5

Preface:

I have a column in a data.table of difftime values with units set to days. I am trying to create another data.table summarizing the values with

dt2 <- dt[, .(AvgTime = mean(DiffTime)), by = Group]

When printing the new data.table, I see values such as

1.925988e+00 days
1.143287e+00 days
1.453975e+01 days

I would like to limit the decimal place values for this column only (i.e. not setting options() unless I can do this specifically for difftime values this way). When I try to do this using the method above, modified, e.g.

dt2 <- dt[, .(AvgTime = round(mean(DiffTime)), 2), by = Group]

I am left with NA values, with both the base round() and format() functions returning the warning:

In mean(DiffTime) : argument is not numeric or logical.

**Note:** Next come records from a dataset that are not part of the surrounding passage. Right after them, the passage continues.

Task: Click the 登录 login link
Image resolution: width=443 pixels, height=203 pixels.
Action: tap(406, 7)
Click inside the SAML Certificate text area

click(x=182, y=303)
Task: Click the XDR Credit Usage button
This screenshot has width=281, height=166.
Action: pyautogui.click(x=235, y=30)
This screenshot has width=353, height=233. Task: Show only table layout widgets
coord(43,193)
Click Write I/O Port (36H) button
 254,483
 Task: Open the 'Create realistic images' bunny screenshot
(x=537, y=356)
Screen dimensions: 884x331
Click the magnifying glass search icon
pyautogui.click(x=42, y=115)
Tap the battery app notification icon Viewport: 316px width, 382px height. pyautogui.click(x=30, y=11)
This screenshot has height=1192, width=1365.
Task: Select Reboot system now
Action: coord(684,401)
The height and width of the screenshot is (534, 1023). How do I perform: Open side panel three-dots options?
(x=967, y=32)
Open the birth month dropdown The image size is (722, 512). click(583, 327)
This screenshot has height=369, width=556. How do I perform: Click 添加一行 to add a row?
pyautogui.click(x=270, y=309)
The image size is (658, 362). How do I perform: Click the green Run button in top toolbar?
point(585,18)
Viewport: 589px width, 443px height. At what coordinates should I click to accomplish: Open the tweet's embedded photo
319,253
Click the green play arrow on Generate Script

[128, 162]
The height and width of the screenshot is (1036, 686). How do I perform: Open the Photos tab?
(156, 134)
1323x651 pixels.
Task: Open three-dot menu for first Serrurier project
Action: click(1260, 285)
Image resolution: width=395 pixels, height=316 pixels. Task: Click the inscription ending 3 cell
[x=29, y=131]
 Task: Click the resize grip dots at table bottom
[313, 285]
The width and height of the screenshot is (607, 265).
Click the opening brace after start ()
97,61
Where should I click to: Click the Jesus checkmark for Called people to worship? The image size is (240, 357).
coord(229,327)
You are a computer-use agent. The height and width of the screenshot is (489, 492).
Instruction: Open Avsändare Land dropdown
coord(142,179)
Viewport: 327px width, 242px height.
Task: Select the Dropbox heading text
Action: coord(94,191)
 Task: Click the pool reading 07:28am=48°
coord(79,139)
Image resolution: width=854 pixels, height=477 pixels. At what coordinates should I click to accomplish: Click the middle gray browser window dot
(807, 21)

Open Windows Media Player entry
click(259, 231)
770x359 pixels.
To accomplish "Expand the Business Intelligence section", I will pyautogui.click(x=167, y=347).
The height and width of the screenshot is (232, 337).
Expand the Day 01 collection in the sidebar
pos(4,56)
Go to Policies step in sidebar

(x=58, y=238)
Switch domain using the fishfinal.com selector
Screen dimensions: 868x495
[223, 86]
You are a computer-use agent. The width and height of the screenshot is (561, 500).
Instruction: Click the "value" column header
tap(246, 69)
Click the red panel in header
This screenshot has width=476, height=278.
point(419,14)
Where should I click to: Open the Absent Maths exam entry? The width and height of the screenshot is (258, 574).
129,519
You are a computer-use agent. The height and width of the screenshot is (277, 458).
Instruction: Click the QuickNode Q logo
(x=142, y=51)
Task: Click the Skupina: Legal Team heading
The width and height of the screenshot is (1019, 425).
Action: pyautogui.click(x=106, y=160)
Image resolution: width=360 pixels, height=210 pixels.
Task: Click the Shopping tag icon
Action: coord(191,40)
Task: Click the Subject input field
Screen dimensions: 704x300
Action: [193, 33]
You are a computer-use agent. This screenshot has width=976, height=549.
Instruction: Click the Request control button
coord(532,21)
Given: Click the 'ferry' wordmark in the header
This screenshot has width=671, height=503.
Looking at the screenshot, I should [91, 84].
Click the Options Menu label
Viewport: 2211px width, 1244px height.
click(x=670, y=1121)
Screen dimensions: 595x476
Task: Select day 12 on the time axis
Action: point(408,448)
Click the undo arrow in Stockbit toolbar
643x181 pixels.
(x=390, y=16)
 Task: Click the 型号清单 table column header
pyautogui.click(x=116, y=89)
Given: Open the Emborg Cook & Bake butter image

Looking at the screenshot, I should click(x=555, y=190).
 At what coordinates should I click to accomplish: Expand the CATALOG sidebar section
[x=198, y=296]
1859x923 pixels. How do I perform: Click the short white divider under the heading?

Oddly enough, if I perform the same operation on a numeric field, this runs with no problems. Also, if I run the two separate lines of code, I can accomplish what I am looking to do:

dt2 <- dt[, .(AvgTime = mean(DiffTime)), by = Group]
dt2[, AvgTime := round(AvgTime, 2)]

Reproducible Example:

library(data.table)
set.seed(1)
dt <- data.table(
  Date1 = 
    sample(seq(as.Date('2017/10/01'), 
               as.Date('2017/10/31'), 
               by="days"), 24, replace = FALSE) +
    abs(rnorm(24)) / 10,
  Date2 = 
    sample(seq(as.Date('2017/10/01'), 
               as.Date('2017/10/31'), 
               by="days"), 24, replace = FALSE) +
    abs(rnorm(24)) / 10,
  Num1 =
    abs(rnorm(24)) * 10,
  Group = 
    rep(LETTERS[1:4], each=6)
)
dt[, DiffTime := abs(difftime(Date1, Date2, units = 'days'))]

# Warnings/NA:
class(dt$DiffTime) # "difftime"
dt2 <- dt[, .(AvgTime = round(mean(DiffTime), 2)), by = .(Group)]

# Works when numeric/not difftime:
class(dt$Num1) # "numeric"
dt2 <- dt[, .(AvgNum = round(mean(Num1), 2)), by = .(Group)]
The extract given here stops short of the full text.